▶ **The records**
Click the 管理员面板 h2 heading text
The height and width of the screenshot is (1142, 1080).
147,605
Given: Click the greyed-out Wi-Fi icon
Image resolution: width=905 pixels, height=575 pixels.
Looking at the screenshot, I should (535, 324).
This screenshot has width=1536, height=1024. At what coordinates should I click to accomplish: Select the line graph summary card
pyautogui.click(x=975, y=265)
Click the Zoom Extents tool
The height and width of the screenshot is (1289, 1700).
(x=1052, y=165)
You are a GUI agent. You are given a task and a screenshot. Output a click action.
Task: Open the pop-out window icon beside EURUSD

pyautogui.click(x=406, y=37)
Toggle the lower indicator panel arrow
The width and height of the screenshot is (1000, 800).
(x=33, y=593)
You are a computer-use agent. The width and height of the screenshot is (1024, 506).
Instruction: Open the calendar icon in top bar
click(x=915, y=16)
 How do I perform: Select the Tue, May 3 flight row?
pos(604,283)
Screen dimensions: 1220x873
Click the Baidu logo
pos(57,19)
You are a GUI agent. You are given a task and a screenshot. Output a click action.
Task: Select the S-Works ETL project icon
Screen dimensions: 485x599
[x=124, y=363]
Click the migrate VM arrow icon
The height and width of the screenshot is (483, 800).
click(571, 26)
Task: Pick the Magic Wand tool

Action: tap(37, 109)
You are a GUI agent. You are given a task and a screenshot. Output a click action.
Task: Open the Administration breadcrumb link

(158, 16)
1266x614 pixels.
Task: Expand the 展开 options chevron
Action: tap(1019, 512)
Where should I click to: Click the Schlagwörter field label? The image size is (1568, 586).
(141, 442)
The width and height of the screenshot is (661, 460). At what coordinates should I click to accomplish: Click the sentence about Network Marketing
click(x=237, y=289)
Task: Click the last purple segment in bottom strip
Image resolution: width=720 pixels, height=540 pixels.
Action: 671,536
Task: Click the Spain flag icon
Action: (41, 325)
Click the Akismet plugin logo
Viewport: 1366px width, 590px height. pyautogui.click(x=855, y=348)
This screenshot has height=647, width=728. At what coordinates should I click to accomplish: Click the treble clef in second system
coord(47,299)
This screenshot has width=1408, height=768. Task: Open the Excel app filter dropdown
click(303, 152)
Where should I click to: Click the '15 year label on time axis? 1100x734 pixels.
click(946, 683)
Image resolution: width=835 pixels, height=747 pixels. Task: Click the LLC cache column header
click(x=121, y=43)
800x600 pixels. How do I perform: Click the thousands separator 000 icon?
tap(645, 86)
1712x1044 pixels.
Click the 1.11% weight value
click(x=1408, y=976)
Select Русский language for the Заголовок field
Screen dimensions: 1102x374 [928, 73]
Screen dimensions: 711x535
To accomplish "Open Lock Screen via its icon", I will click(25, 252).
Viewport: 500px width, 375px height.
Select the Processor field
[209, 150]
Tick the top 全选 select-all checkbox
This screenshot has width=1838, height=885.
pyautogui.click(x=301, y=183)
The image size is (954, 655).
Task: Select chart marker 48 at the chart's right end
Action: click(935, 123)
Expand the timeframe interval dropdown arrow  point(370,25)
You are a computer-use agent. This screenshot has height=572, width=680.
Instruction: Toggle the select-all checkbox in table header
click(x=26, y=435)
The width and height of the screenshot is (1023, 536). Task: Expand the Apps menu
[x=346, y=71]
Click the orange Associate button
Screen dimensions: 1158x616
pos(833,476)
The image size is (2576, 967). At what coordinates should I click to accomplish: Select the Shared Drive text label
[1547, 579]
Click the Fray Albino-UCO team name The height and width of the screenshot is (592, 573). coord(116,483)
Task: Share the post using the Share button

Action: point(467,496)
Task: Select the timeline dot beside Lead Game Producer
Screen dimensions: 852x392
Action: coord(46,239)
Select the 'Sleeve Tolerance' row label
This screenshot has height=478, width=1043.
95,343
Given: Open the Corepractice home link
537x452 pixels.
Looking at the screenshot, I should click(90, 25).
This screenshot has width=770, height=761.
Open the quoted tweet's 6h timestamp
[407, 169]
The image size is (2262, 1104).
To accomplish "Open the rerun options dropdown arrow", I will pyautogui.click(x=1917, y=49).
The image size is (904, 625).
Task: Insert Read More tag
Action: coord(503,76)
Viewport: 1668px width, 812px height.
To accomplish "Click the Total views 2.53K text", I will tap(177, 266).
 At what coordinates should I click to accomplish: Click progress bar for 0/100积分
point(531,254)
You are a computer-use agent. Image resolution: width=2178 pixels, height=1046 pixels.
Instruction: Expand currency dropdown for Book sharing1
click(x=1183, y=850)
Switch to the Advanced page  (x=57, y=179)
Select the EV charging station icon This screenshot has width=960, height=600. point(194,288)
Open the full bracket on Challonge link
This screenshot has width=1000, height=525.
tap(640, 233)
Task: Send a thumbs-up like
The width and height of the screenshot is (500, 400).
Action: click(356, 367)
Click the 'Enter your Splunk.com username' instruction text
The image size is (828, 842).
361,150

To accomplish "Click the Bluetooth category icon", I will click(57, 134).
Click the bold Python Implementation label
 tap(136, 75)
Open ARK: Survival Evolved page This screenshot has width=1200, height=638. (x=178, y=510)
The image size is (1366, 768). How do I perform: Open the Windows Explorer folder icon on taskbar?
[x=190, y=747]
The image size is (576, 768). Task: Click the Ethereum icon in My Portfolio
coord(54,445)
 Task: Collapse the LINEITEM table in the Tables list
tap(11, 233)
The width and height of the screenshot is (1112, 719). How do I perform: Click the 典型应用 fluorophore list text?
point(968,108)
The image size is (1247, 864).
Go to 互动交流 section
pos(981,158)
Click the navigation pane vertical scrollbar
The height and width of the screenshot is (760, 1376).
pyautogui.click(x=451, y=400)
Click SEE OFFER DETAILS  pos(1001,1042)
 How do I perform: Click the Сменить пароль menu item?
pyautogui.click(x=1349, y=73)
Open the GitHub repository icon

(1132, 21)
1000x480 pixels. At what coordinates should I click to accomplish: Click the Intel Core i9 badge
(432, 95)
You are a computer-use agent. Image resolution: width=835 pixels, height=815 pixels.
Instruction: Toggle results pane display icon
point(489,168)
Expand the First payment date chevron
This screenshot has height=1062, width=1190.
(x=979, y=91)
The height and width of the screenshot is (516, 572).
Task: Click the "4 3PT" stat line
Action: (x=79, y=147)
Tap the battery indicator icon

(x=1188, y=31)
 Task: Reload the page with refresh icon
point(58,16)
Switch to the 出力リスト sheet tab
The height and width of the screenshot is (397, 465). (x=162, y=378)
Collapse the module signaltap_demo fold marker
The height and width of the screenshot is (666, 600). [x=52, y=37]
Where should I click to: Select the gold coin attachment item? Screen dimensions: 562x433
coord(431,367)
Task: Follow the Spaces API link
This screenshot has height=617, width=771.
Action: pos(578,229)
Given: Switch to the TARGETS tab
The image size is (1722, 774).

▶ **Problem description**
Exact copy required. Repeat the material above in full.

▶ **Response area**
Click the 管理员面板 h2 heading text
The height and width of the screenshot is (1142, 1080).
147,605
Given: Click the greyed-out Wi-Fi icon
Image resolution: width=905 pixels, height=575 pixels.
Looking at the screenshot, I should (535, 324).
This screenshot has width=1536, height=1024. At what coordinates should I click to accomplish: Select the line graph summary card
pyautogui.click(x=975, y=265)
Click the Zoom Extents tool
The height and width of the screenshot is (1289, 1700).
(x=1052, y=165)
You are a GUI agent. You are given a task and a screenshot. Output a click action.
Task: Open the pop-out window icon beside EURUSD

pyautogui.click(x=406, y=37)
Toggle the lower indicator panel arrow
The width and height of the screenshot is (1000, 800).
(x=33, y=593)
You are a computer-use agent. The width and height of the screenshot is (1024, 506).
Instruction: Open the calendar icon in top bar
click(x=915, y=16)
 How do I perform: Select the Tue, May 3 flight row?
pos(604,283)
Screen dimensions: 1220x873
Click the Baidu logo
pos(57,19)
You are a GUI agent. You are given a task and a screenshot. Output a click action.
Task: Select the S-Works ETL project icon
Screen dimensions: 485x599
[x=124, y=363]
Click the migrate VM arrow icon
The height and width of the screenshot is (483, 800).
click(571, 26)
Task: Pick the Magic Wand tool

Action: tap(37, 109)
You are a GUI agent. You are given a task and a screenshot. Output a click action.
Task: Open the Administration breadcrumb link

(158, 16)
1266x614 pixels.
Task: Expand the 展开 options chevron
Action: tap(1019, 512)
Where should I click to: Click the Schlagwörter field label? The image size is (1568, 586).
(141, 442)
The width and height of the screenshot is (661, 460). At what coordinates should I click to accomplish: Click the sentence about Network Marketing
click(x=237, y=289)
Task: Click the last purple segment in bottom strip
Image resolution: width=720 pixels, height=540 pixels.
Action: 671,536
Task: Click the Spain flag icon
Action: (41, 325)
Click the Akismet plugin logo
Viewport: 1366px width, 590px height. pyautogui.click(x=855, y=348)
This screenshot has height=647, width=728. At what coordinates should I click to accomplish: Click the treble clef in second system
coord(47,299)
This screenshot has width=1408, height=768. Task: Open the Excel app filter dropdown
click(303, 152)
Where should I click to: Click the '15 year label on time axis? 1100x734 pixels.
click(946, 683)
Image resolution: width=835 pixels, height=747 pixels. Task: Click the LLC cache column header
click(x=121, y=43)
800x600 pixels. How do I perform: Click the thousands separator 000 icon?
tap(645, 86)
1712x1044 pixels.
Click the 1.11% weight value
click(x=1408, y=976)
Select Русский language for the Заголовок field
Screen dimensions: 1102x374 [928, 73]
Screen dimensions: 711x535
To accomplish "Open Lock Screen via its icon", I will click(25, 252).
Viewport: 500px width, 375px height.
Select the Processor field
[209, 150]
Tick the top 全选 select-all checkbox
This screenshot has width=1838, height=885.
pyautogui.click(x=301, y=183)
The image size is (954, 655).
Task: Select chart marker 48 at the chart's right end
Action: click(935, 123)
Expand the timeframe interval dropdown arrow  point(370,25)
You are a computer-use agent. This screenshot has height=572, width=680.
Instruction: Toggle the select-all checkbox in table header
click(x=26, y=435)
The width and height of the screenshot is (1023, 536). Task: Expand the Apps menu
[x=346, y=71]
Click the orange Associate button
Screen dimensions: 1158x616
pos(833,476)
The image size is (2576, 967). At what coordinates should I click to accomplish: Select the Shared Drive text label
[1547, 579]
Click the Fray Albino-UCO team name The height and width of the screenshot is (592, 573). coord(116,483)
Task: Share the post using the Share button

Action: point(467,496)
Task: Select the timeline dot beside Lead Game Producer
Screen dimensions: 852x392
Action: coord(46,239)
Select the 'Sleeve Tolerance' row label
This screenshot has height=478, width=1043.
95,343
Given: Open the Corepractice home link
537x452 pixels.
Looking at the screenshot, I should click(90, 25).
This screenshot has width=770, height=761.
Open the quoted tweet's 6h timestamp
[407, 169]
The image size is (2262, 1104).
To accomplish "Open the rerun options dropdown arrow", I will pyautogui.click(x=1917, y=49).
The image size is (904, 625).
Task: Insert Read More tag
Action: coord(503,76)
Viewport: 1668px width, 812px height.
To accomplish "Click the Total views 2.53K text", I will tap(177, 266).
 At what coordinates should I click to accomplish: Click progress bar for 0/100积分
point(531,254)
You are a computer-use agent. Image resolution: width=2178 pixels, height=1046 pixels.
Instruction: Expand currency dropdown for Book sharing1
click(x=1183, y=850)
Switch to the Advanced page  (x=57, y=179)
Select the EV charging station icon This screenshot has width=960, height=600. point(194,288)
Open the full bracket on Challonge link
This screenshot has width=1000, height=525.
tap(640, 233)
Task: Send a thumbs-up like
The width and height of the screenshot is (500, 400).
Action: click(356, 367)
Click the 'Enter your Splunk.com username' instruction text
The image size is (828, 842).
361,150

To accomplish "Click the Bluetooth category icon", I will click(57, 134).
Click the bold Python Implementation label
 tap(136, 75)
Open ARK: Survival Evolved page This screenshot has width=1200, height=638. (x=178, y=510)
The image size is (1366, 768). How do I perform: Open the Windows Explorer folder icon on taskbar?
[x=190, y=747]
The image size is (576, 768). Task: Click the Ethereum icon in My Portfolio
coord(54,445)
 Task: Collapse the LINEITEM table in the Tables list
tap(11, 233)
The width and height of the screenshot is (1112, 719). How do I perform: Click the 典型应用 fluorophore list text?
point(968,108)
The image size is (1247, 864).
Go to 互动交流 section
pos(981,158)
Click the navigation pane vertical scrollbar
The height and width of the screenshot is (760, 1376).
pyautogui.click(x=451, y=400)
Click SEE OFFER DETAILS  pos(1001,1042)
 How do I perform: Click the Сменить пароль menu item?
pyautogui.click(x=1349, y=73)
Open the GitHub repository icon

(1132, 21)
1000x480 pixels. At what coordinates should I click to accomplish: Click the Intel Core i9 badge
(432, 95)
You are a computer-use agent. Image resolution: width=835 pixels, height=815 pixels.
Instruction: Toggle results pane display icon
point(489,168)
Expand the First payment date chevron
This screenshot has height=1062, width=1190.
(x=979, y=91)
The height and width of the screenshot is (516, 572).
Task: Click the "4 3PT" stat line
Action: (x=79, y=147)
Tap the battery indicator icon

(x=1188, y=31)
 Task: Reload the page with refresh icon
point(58,16)
Switch to the 出力リスト sheet tab
The height and width of the screenshot is (397, 465). (x=162, y=378)
Collapse the module signaltap_demo fold marker
The height and width of the screenshot is (666, 600). [x=52, y=37]
Where should I click to: Select the gold coin attachment item? Screen dimensions: 562x433
coord(431,367)
Task: Follow the Spaces API link
This screenshot has height=617, width=771.
Action: pos(578,229)
Given: Switch to the TARGETS tab
The image size is (1722, 774).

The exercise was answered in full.